Story Lab

Narrative Futuring to enhance flourishing in precarious and complex worlds

This is an exemplary project of the <Imagining resilience in complex worlds of care and technology> research line.

This project develops theory, research and methodology for studying and enhancing human flourishing in precarious and complex worlds, based on future stories. It takes as point of departure that optimal human functioning in a sustainable way that simultaneously warrants and enhances flourishing of the environment is of the utmost importance. A narrative futuring approach, based on a future-forming epistemology and a social-constructivist methodology, is proposed as answer to this challenge. The urgency of the issue of flourishing comes from the recognition that flourishing is under pressure all over the world. In Europe, for example, the impact of the socio-economic crisis in the lives of many citizens is very real. Two research projects in Greece address this impact:

1) Letters from the Future as decision aid prior to the Greek Referendum in 2015;

2) focus groups with unemployed youth visualize and reflect on their desired futures.

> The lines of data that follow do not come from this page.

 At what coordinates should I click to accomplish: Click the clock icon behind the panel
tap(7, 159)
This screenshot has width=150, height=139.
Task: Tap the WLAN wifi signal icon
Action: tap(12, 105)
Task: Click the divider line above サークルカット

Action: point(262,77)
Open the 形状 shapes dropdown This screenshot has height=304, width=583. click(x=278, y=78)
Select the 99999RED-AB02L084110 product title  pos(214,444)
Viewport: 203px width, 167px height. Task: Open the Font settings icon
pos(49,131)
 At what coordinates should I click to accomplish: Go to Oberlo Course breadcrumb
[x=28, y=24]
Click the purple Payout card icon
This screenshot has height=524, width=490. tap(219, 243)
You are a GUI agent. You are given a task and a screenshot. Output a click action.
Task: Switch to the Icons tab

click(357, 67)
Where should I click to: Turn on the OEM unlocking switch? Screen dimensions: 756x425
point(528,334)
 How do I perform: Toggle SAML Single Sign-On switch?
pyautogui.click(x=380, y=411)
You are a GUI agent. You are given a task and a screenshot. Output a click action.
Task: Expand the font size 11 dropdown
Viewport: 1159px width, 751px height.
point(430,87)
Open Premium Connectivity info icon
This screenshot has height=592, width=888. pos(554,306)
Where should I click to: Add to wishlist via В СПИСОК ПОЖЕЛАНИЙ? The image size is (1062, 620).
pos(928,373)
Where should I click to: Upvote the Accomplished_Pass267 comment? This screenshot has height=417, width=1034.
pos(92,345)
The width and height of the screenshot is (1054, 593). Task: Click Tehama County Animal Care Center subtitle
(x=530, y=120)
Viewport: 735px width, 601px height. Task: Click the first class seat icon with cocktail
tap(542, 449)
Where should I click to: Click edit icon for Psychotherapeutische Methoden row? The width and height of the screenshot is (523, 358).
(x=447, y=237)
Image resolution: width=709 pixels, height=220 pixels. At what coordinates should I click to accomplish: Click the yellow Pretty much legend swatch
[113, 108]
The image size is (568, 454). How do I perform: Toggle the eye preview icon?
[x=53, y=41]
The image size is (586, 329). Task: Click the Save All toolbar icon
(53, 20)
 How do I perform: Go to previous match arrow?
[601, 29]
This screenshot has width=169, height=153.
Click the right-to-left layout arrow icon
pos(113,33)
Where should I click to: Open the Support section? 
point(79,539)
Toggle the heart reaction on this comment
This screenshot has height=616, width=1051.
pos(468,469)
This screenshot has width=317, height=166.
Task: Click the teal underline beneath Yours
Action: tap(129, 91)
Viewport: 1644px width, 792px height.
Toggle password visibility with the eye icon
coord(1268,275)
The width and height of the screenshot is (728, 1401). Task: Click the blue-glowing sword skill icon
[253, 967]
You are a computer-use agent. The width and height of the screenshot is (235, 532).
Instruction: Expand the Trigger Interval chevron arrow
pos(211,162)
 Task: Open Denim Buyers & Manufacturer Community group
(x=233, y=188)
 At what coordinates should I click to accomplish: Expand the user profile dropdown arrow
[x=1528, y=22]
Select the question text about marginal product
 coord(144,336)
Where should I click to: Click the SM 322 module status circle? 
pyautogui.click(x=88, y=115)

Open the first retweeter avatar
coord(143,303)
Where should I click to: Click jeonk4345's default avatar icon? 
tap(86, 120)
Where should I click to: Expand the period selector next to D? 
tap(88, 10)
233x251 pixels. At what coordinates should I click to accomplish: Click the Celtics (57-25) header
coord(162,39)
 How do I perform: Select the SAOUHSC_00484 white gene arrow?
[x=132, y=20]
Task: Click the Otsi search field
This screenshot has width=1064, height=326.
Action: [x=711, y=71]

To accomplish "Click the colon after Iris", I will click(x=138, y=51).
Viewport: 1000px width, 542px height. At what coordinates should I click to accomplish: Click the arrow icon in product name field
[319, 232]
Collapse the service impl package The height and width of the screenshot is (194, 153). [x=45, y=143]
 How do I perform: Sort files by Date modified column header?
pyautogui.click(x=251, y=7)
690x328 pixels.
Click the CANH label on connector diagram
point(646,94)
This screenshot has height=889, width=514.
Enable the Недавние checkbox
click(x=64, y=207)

Closer to home, the Western-European context of an apparent higher material welfare, does not guarantee optimal human functioning either. Of the manifold constraints to reaching full potential, our capacity to imagine believable and desirable future selves stands out as a historically and psychologically challenging concern. This capacity and its constraints, considered to be an interaction between cognitive capacity and environmental affordances (cultural, social, physical, educational etc.), is subject of investigation in several pilot studies, e.g.:

1) using paradoxical tasks such as imagining a desired future without paid work;

2) co-creating future stories by professionals and experiential experts envisioning a more humane care/justice system;

3) psychiatric patients imagining their desired futures;

Partners: Dr.Sofia Trivilia and colleagues (University of Crete, Greece), Prof. Dr. Maria Borcsa and Egle Narasciute Msc (applied university of Nordhausen, Germany), Prof. dr Ephrat Huss (Ben Gurion University of the Negev, Israel), dr. Miltos Hadjiosif (University of the West of England, UK), Olivia Glebbeek (documentary maker), Mariette van Tuyll (Mediant, mental health organization).